Eno.170 アルザス・リースリング

■ シーエルフの海流れ

…………どうしてこうなった。

俺たち避暑のために冒険者の仲間の皆と北海地方の海へと帰ってきていた。
俺たちのパーティ、カモメの翼はかなり名の知れた冒険者だ。色々あったが今はそのあたりは割愛する。

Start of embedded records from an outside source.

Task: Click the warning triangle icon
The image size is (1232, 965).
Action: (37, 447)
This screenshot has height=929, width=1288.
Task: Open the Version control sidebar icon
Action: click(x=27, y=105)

俺たちは死ぬほど暑さが苦手だ。この死ぬほどは比喩ではなくガチだ。
そんなこんなで俺たちの故郷、北海地方へと帰ってきていて俺は海で泳いでいたわけだ。
シーエルフにとって泳ぐことは人間にとっての軽い運動みたいなものだ。ほら、趣味やちょっと鍛えるためにランニングするやつがいるだろ?あんな感じ。
陸で暮らしても特に支障はないが、やはり海に帰ると童心に帰るというか、本能のままに泳ぎたくなるというか。ちょっとはしゃいでいたっていう自覚は確かにあった。

……そう、泳いでいたんだ。
泳いでいたんだよ。

だって、シーエルフだろ?
故郷に帰ってきて、思い出の海があったなら泳ぐだろう?
そうだよ、何もおかしいことなんてしていなかった。
ちょっと……はしゃぎすぎた、たったそれだけなんだよ。